Stored data

⟨

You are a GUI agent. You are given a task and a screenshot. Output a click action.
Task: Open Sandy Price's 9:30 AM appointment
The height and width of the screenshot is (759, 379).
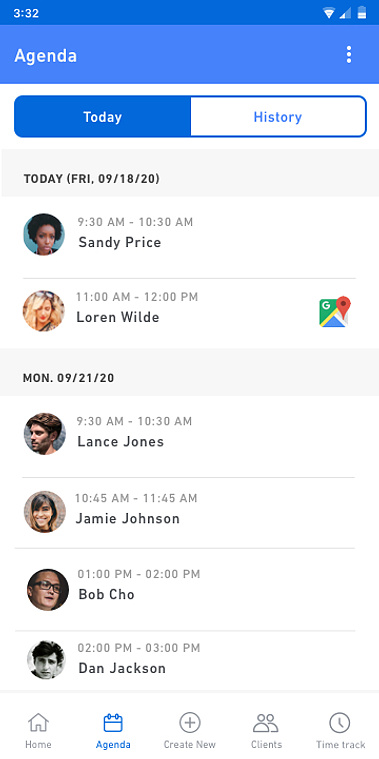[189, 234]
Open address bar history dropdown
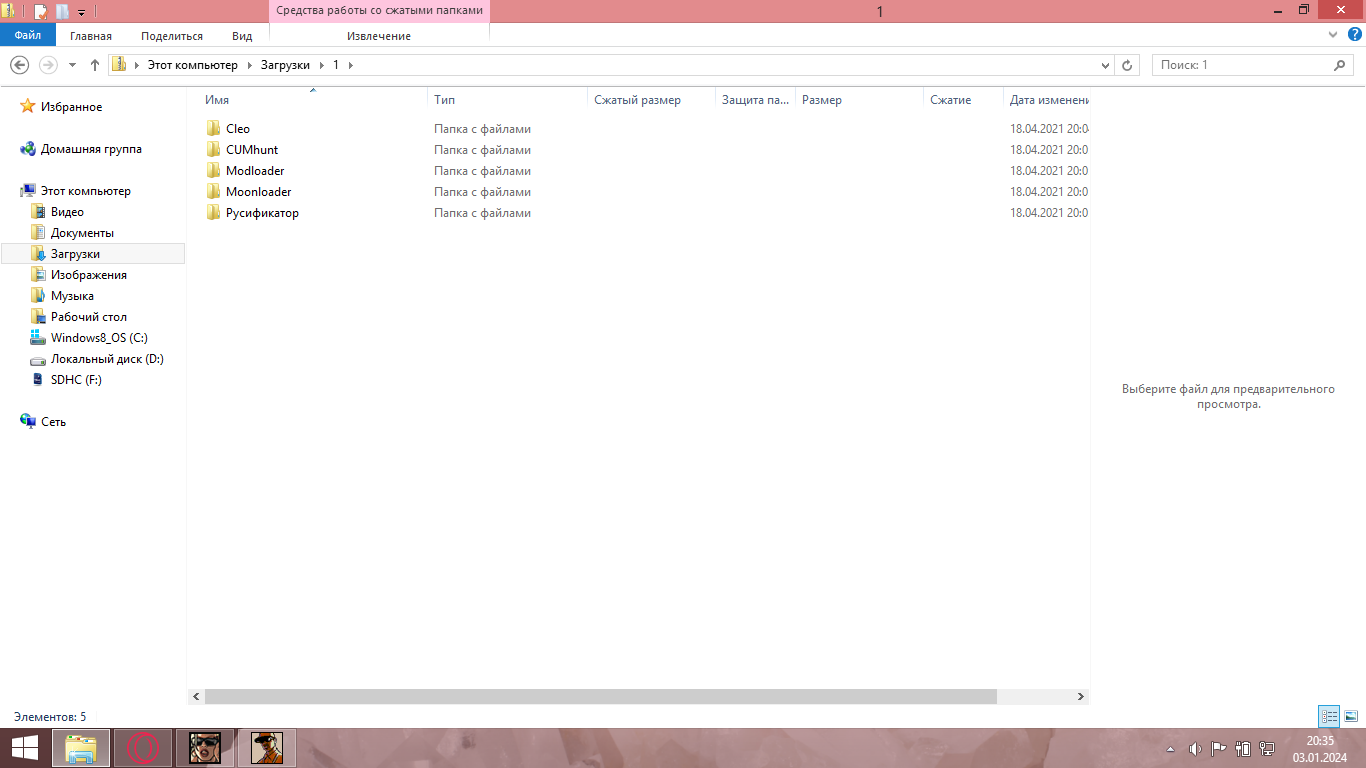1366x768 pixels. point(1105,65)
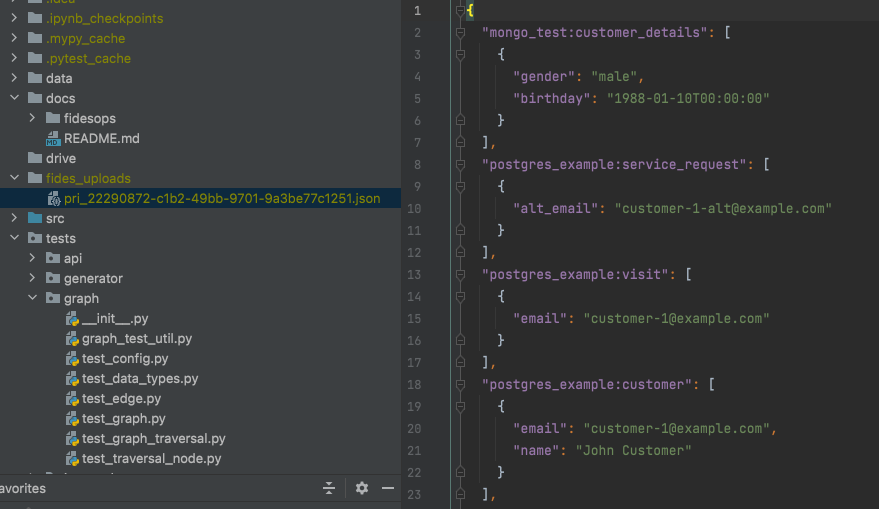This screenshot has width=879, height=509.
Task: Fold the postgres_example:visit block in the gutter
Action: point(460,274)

⟩

_Task requirements:_ Rewrite all of the data above, replacing "Open" with "Launch" and keeping everything else the same. Leave the pictures out of your answer.

_Result:_
You are a GUI agent. You are given a task and a screenshot. Output a click action.
Task: Launch Sandy Price's 9:30 AM appointment
The height and width of the screenshot is (759, 379).
[189, 234]
Launch address bar history dropdown
1366x768 pixels. point(1105,65)
This screenshot has width=879, height=509.
Task: Fold the postgres_example:visit block in the gutter
Action: point(460,274)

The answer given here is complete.